WHAT YOU SHOULD DO
Without omitting anything, write out the listing below precisely.

#### PROVIDED RECORDS ####

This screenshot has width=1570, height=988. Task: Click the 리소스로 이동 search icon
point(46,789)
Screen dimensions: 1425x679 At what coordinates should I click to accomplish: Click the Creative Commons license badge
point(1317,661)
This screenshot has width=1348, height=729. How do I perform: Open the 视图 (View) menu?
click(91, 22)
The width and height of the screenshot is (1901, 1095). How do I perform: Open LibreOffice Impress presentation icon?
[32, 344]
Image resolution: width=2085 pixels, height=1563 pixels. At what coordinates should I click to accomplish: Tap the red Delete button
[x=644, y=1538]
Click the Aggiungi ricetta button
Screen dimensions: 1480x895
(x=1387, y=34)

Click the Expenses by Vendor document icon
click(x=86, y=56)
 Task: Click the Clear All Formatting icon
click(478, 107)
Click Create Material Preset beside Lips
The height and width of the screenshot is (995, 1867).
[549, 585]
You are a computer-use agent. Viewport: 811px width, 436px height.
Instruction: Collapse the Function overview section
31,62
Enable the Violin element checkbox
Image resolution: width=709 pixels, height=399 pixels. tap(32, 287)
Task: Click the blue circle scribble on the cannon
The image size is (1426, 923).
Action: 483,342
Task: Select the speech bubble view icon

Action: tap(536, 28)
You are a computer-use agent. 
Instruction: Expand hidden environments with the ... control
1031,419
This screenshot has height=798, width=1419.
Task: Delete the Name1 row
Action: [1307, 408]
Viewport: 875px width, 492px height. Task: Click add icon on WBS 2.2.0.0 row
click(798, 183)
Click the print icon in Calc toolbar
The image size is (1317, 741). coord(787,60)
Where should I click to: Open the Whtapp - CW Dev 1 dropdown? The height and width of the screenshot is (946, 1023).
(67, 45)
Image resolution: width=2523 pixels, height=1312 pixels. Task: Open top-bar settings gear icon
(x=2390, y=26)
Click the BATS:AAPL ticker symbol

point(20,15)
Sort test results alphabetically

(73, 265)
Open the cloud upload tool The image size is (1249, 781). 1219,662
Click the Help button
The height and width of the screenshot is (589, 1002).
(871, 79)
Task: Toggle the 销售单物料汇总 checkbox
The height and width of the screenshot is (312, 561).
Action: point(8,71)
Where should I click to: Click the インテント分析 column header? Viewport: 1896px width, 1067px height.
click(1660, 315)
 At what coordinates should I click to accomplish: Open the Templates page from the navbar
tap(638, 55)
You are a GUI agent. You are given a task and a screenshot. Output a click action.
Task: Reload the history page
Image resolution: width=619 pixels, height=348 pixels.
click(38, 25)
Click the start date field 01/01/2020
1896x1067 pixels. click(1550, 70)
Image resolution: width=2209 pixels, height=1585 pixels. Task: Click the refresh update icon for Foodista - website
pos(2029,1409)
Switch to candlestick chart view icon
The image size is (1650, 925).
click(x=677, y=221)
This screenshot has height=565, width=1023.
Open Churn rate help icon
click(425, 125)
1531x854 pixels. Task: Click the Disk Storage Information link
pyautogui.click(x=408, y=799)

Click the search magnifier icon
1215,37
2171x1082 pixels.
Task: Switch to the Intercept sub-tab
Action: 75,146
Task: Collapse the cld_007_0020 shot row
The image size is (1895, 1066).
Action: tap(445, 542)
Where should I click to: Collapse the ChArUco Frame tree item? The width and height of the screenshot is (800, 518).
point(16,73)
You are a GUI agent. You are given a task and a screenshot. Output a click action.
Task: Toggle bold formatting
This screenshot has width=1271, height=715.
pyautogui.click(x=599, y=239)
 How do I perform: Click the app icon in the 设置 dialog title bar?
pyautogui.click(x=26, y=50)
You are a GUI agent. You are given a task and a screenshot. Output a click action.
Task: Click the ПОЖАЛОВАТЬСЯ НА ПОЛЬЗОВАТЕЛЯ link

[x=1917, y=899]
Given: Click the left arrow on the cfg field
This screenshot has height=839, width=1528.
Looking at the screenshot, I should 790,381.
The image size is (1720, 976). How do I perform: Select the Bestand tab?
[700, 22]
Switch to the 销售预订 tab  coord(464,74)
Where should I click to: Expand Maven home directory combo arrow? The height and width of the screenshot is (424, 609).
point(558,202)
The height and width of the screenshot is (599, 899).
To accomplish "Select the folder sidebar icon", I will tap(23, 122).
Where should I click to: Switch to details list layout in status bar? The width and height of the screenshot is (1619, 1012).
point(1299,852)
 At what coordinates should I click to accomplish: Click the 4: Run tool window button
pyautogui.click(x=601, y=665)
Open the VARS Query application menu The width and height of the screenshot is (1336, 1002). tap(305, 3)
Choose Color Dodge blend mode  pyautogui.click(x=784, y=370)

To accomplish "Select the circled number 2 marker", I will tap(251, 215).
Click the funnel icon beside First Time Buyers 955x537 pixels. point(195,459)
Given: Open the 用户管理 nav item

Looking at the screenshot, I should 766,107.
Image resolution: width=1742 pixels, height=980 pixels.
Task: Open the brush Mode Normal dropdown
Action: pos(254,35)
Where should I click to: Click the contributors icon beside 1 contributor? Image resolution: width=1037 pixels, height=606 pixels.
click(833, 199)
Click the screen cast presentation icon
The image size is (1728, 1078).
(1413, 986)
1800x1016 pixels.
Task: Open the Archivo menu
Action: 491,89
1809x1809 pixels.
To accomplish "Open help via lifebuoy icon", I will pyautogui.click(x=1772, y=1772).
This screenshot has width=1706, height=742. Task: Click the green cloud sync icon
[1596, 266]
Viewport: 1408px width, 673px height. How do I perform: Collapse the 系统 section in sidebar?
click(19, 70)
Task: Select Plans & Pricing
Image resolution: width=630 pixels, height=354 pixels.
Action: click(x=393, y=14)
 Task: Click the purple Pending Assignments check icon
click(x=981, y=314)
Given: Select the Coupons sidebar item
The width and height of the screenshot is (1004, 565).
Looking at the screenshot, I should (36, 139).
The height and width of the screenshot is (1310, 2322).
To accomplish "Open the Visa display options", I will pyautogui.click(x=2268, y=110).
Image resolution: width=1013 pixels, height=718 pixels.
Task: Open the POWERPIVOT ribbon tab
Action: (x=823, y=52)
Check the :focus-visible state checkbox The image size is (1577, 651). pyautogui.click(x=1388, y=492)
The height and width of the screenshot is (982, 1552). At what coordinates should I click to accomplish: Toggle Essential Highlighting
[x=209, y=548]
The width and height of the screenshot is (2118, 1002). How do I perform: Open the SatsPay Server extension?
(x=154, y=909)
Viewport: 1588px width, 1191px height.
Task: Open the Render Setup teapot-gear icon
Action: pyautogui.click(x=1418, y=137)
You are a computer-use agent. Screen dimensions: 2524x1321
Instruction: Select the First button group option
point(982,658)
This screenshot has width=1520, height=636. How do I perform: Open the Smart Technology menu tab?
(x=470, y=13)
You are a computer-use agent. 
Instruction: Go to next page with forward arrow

####

REPLY
This screenshot has width=1570, height=988. Task: Click the 리소스로 이동 search icon
point(46,789)
Screen dimensions: 1425x679 At what coordinates should I click to accomplish: Click the Creative Commons license badge
point(1317,661)
This screenshot has width=1348, height=729. How do I perform: Open the 视图 (View) menu?
click(91, 22)
The width and height of the screenshot is (1901, 1095). How do I perform: Open LibreOffice Impress presentation icon?
[32, 344]
Image resolution: width=2085 pixels, height=1563 pixels. At what coordinates should I click to accomplish: Tap the red Delete button
[x=644, y=1538]
Click the Aggiungi ricetta button
Screen dimensions: 1480x895
(x=1387, y=34)

Click the Expenses by Vendor document icon
click(x=86, y=56)
 Task: Click the Clear All Formatting icon
click(478, 107)
Click Create Material Preset beside Lips
The height and width of the screenshot is (995, 1867).
[549, 585]
You are a computer-use agent. Viewport: 811px width, 436px height.
Instruction: Collapse the Function overview section
31,62
Enable the Violin element checkbox
Image resolution: width=709 pixels, height=399 pixels. tap(32, 287)
Task: Click the blue circle scribble on the cannon
The image size is (1426, 923).
Action: 483,342
Task: Select the speech bubble view icon

Action: tap(536, 28)
You are a computer-use agent. 
Instruction: Expand hidden environments with the ... control
1031,419
This screenshot has height=798, width=1419.
Task: Delete the Name1 row
Action: [1307, 408]
Viewport: 875px width, 492px height. Task: Click add icon on WBS 2.2.0.0 row
click(798, 183)
Click the print icon in Calc toolbar
The image size is (1317, 741). coord(787,60)
Where should I click to: Open the Whtapp - CW Dev 1 dropdown? The height and width of the screenshot is (946, 1023).
(67, 45)
Image resolution: width=2523 pixels, height=1312 pixels. Task: Open top-bar settings gear icon
(x=2390, y=26)
Click the BATS:AAPL ticker symbol

point(20,15)
Sort test results alphabetically

(73, 265)
Open the cloud upload tool The image size is (1249, 781). 1219,662
Click the Help button
The height and width of the screenshot is (589, 1002).
(871, 79)
Task: Toggle the 销售单物料汇总 checkbox
The height and width of the screenshot is (312, 561).
Action: point(8,71)
Where should I click to: Click the インテント分析 column header? Viewport: 1896px width, 1067px height.
click(1660, 315)
 At what coordinates should I click to accomplish: Open the Templates page from the navbar
tap(638, 55)
You are a GUI agent. You are given a task and a screenshot. Output a click action.
Task: Reload the history page
Image resolution: width=619 pixels, height=348 pixels.
click(38, 25)
Click the start date field 01/01/2020
1896x1067 pixels. click(1550, 70)
Image resolution: width=2209 pixels, height=1585 pixels. Task: Click the refresh update icon for Foodista - website
pos(2029,1409)
Switch to candlestick chart view icon
The image size is (1650, 925).
click(x=677, y=221)
This screenshot has height=565, width=1023.
Open Churn rate help icon
click(425, 125)
1531x854 pixels. Task: Click the Disk Storage Information link
pyautogui.click(x=408, y=799)

Click the search magnifier icon
1215,37
2171x1082 pixels.
Task: Switch to the Intercept sub-tab
Action: 75,146
Task: Collapse the cld_007_0020 shot row
The image size is (1895, 1066).
Action: tap(445, 542)
Where should I click to: Collapse the ChArUco Frame tree item? The width and height of the screenshot is (800, 518).
point(16,73)
You are a GUI agent. You are given a task and a screenshot. Output a click action.
Task: Toggle bold formatting
This screenshot has width=1271, height=715.
pyautogui.click(x=599, y=239)
 How do I perform: Click the app icon in the 设置 dialog title bar?
pyautogui.click(x=26, y=50)
You are a GUI agent. You are given a task and a screenshot. Output a click action.
Task: Click the ПОЖАЛОВАТЬСЯ НА ПОЛЬЗОВАТЕЛЯ link

[x=1917, y=899]
Given: Click the left arrow on the cfg field
This screenshot has height=839, width=1528.
Looking at the screenshot, I should 790,381.
The image size is (1720, 976). How do I perform: Select the Bestand tab?
[700, 22]
Switch to the 销售预订 tab  coord(464,74)
Where should I click to: Expand Maven home directory combo arrow? The height and width of the screenshot is (424, 609).
point(558,202)
The height and width of the screenshot is (599, 899).
To accomplish "Select the folder sidebar icon", I will tap(23, 122).
Where should I click to: Switch to details list layout in status bar? The width and height of the screenshot is (1619, 1012).
point(1299,852)
 At what coordinates should I click to accomplish: Click the 4: Run tool window button
pyautogui.click(x=601, y=665)
Open the VARS Query application menu The width and height of the screenshot is (1336, 1002). tap(305, 3)
Choose Color Dodge blend mode  pyautogui.click(x=784, y=370)

To accomplish "Select the circled number 2 marker", I will tap(251, 215).
Click the funnel icon beside First Time Buyers 955x537 pixels. point(195,459)
Given: Open the 用户管理 nav item

Looking at the screenshot, I should 766,107.
Image resolution: width=1742 pixels, height=980 pixels.
Task: Open the brush Mode Normal dropdown
Action: pos(254,35)
Where should I click to: Click the contributors icon beside 1 contributor? Image resolution: width=1037 pixels, height=606 pixels.
click(833, 199)
Click the screen cast presentation icon
The image size is (1728, 1078).
(1413, 986)
1800x1016 pixels.
Task: Open the Archivo menu
Action: 491,89
1809x1809 pixels.
To accomplish "Open help via lifebuoy icon", I will pyautogui.click(x=1772, y=1772).
This screenshot has width=1706, height=742. Task: Click the green cloud sync icon
[1596, 266]
Viewport: 1408px width, 673px height. How do I perform: Collapse the 系统 section in sidebar?
click(19, 70)
Task: Select Plans & Pricing
Image resolution: width=630 pixels, height=354 pixels.
Action: click(x=393, y=14)
 Task: Click the purple Pending Assignments check icon
click(x=981, y=314)
Given: Select the Coupons sidebar item
The width and height of the screenshot is (1004, 565).
Looking at the screenshot, I should (36, 139).
The height and width of the screenshot is (1310, 2322).
To accomplish "Open the Visa display options", I will pyautogui.click(x=2268, y=110).
Image resolution: width=1013 pixels, height=718 pixels.
Task: Open the POWERPIVOT ribbon tab
Action: (x=823, y=52)
Check the :focus-visible state checkbox The image size is (1577, 651). pyautogui.click(x=1388, y=492)
The height and width of the screenshot is (982, 1552). At what coordinates should I click to accomplish: Toggle Essential Highlighting
[x=209, y=548]
The width and height of the screenshot is (2118, 1002). How do I perform: Open the SatsPay Server extension?
(x=154, y=909)
Viewport: 1588px width, 1191px height.
Task: Open the Render Setup teapot-gear icon
Action: pyautogui.click(x=1418, y=137)
You are a computer-use agent. Screen dimensions: 2524x1321
Instruction: Select the First button group option
point(982,658)
This screenshot has width=1520, height=636. How do I perform: Open the Smart Technology menu tab?
(x=470, y=13)
You are a computer-use agent. 
Instruction: Go to next page with forward arrow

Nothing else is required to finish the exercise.